The small ones have very soft hooks and need to be replaced.


----------



## JDM (Oct 1, 2007)

I use the crystal minnow deep diver, red head 4". You will have to order them from the company because I can't find anyone that carries them locally. You defintely will have to put heavier trebles on them before you take them out. I use them after the water gets warm and the macks start moving in during the springand summer months. You will catch fish with them nearshore.

I troll these on fairly light equipment and the spanish and kings can't stand it. I have caught redfish and last year a cobia with these plugs.
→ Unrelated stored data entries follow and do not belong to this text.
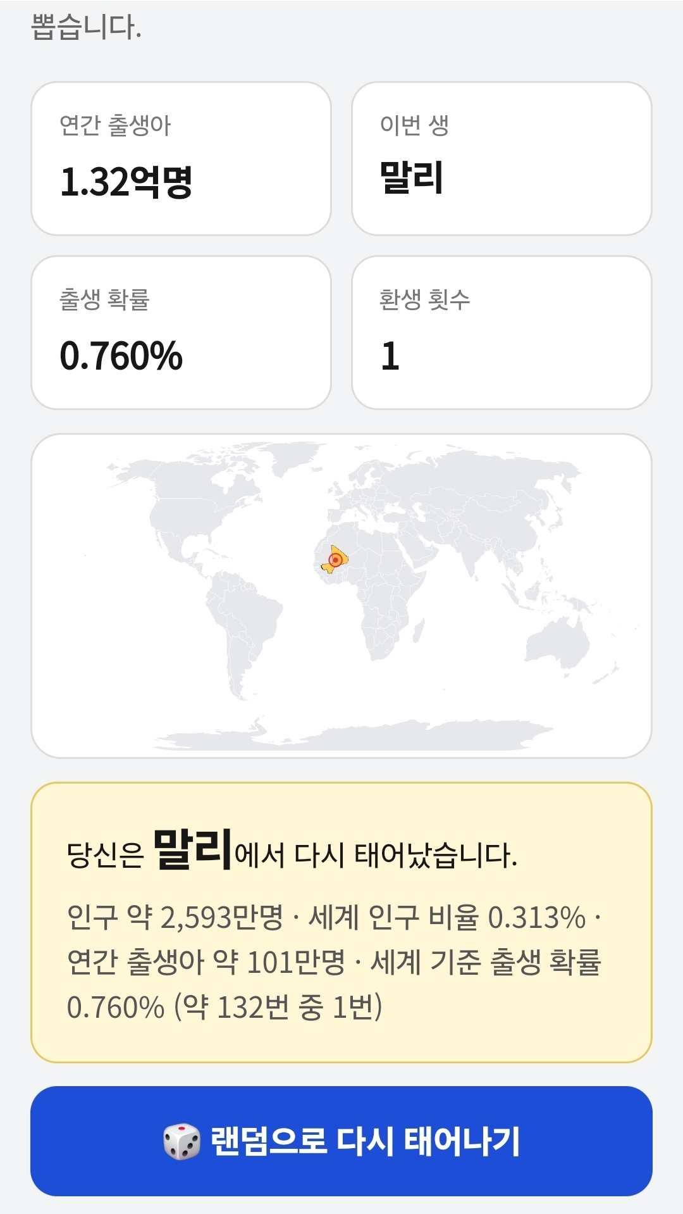Click the 랜덤으로 다시 태어나기 button
Screen dimensions: 683x1214
tap(342, 1141)
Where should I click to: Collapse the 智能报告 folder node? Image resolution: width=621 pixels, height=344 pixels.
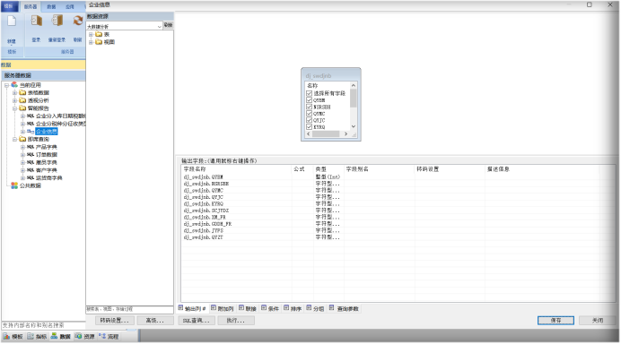tap(14, 108)
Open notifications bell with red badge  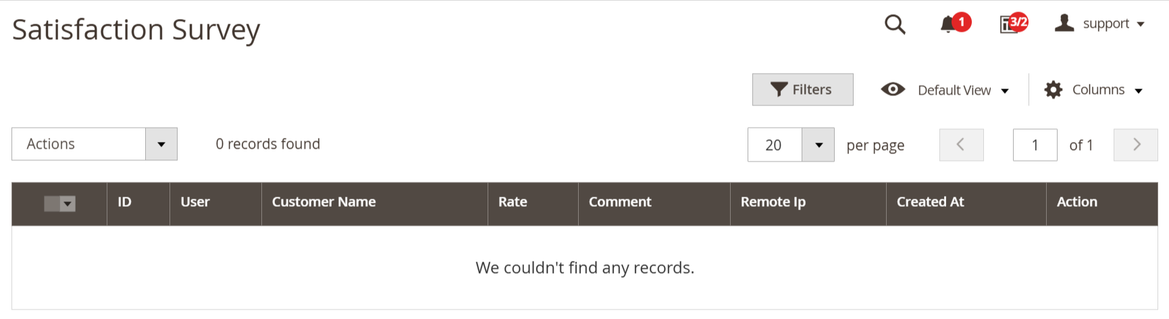pyautogui.click(x=954, y=24)
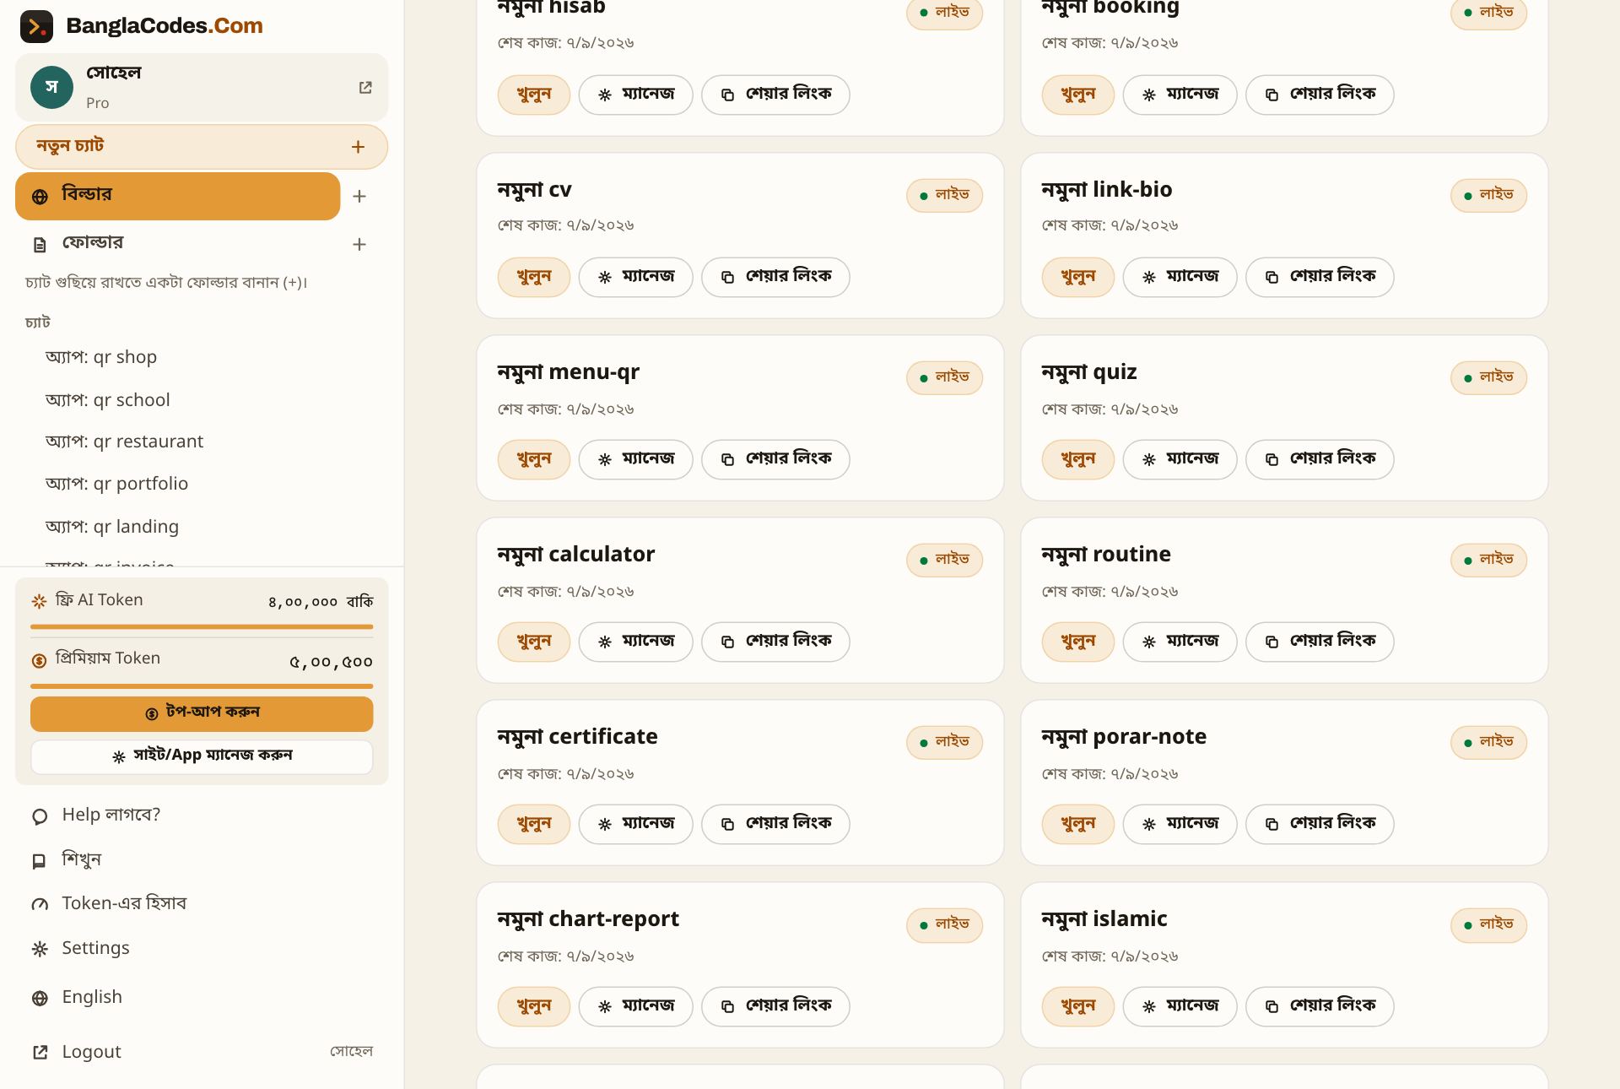Click the globe icon beside English

tap(40, 999)

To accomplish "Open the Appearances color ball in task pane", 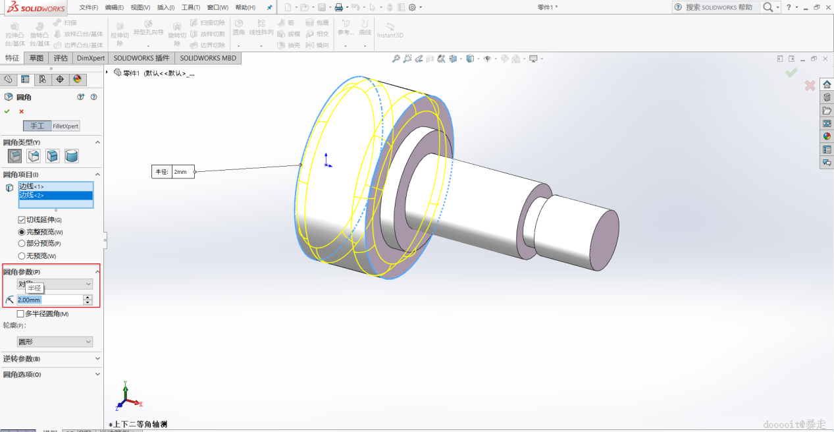I will coord(827,136).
They run just fine with steel leaders or a 7 strand on them.


----------



## Redfish (Nov 9, 2007)

I never leave the House without Mine, I use the 4In DDPink,and The Redheaded sep Sister As I call it plus the Sardine Color, Some of the Best Lures in My Box,Will Catch anything!! Well Almost!!


----------



## JDM (Oct 1, 2007)

My bad on my post telling you to order from the company. They can be purchased locally. Contact Dwayne (redfish) and he can help you out.


----------



## AaronBarnes (Sep 7, 2009)

i bought mine at walmart


----------